Segment Open
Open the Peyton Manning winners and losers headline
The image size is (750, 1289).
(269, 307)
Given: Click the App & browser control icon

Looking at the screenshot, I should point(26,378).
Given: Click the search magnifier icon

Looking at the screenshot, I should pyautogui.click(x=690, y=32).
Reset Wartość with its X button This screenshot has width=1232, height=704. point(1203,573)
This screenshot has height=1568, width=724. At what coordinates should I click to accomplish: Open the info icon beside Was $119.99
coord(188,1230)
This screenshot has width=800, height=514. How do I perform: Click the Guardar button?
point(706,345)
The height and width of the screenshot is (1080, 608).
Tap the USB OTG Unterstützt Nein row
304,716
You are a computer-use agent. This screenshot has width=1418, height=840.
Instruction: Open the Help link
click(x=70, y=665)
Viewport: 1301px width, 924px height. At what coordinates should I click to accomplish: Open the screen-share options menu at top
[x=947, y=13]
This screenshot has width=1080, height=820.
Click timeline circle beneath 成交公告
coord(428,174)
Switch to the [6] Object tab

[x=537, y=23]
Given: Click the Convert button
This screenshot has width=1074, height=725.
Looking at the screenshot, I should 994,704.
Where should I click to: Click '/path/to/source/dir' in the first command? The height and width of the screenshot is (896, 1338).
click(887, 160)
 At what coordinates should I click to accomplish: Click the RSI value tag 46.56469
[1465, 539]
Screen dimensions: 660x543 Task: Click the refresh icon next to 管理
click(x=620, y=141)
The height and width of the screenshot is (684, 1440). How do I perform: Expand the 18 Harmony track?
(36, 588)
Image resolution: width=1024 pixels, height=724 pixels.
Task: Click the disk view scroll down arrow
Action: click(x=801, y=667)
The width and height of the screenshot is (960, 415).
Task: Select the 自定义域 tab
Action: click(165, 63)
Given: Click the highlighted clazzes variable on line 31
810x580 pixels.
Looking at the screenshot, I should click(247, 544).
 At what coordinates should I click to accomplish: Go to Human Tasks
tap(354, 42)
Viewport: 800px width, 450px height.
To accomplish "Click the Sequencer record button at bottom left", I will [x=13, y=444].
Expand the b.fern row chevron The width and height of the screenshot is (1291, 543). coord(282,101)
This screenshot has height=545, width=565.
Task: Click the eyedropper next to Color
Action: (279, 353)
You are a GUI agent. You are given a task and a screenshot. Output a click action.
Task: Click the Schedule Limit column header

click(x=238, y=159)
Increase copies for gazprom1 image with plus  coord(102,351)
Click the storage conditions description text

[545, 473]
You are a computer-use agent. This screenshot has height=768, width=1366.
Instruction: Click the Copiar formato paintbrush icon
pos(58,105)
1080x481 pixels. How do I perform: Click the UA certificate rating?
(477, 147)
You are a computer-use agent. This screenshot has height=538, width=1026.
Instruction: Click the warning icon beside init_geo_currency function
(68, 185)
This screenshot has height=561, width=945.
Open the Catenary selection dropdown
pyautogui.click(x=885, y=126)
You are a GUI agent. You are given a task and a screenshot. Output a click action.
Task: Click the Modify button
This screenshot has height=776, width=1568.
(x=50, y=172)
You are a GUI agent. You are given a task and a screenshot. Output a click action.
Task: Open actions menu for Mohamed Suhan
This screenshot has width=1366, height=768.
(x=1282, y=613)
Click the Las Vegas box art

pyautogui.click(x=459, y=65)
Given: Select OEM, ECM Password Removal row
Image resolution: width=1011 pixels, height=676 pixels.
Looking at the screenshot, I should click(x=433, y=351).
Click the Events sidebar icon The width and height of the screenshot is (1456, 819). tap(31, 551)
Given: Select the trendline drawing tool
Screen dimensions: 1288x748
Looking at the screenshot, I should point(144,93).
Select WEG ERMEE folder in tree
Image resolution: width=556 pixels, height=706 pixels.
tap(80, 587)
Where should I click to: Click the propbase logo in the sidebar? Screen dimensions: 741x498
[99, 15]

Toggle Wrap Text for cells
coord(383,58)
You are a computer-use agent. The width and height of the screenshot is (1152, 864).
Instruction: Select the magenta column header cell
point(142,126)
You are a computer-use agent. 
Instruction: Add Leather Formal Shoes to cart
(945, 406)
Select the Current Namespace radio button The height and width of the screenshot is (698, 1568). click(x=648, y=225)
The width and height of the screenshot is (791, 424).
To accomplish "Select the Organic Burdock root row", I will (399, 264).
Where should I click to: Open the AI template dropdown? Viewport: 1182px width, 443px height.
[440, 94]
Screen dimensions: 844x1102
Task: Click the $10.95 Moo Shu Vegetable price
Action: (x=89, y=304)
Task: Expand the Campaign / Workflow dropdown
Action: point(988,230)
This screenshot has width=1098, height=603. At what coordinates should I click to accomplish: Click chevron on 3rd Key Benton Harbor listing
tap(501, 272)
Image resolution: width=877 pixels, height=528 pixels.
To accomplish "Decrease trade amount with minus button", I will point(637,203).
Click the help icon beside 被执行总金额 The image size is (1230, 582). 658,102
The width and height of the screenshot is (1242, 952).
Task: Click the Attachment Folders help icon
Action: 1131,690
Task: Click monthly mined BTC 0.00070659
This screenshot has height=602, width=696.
Segment Closed
## TASK TO COMPLETE
Show every line from the entries that includes the word "will".

## SOLVED PROBLEM
To accomplish "Click the Sequencer record button at bottom left", I will [x=13, y=444].
To accomplish "Select the Organic Burdock root row", I will (399, 264).
To accomplish "Decrease trade amount with minus button", I will point(637,203).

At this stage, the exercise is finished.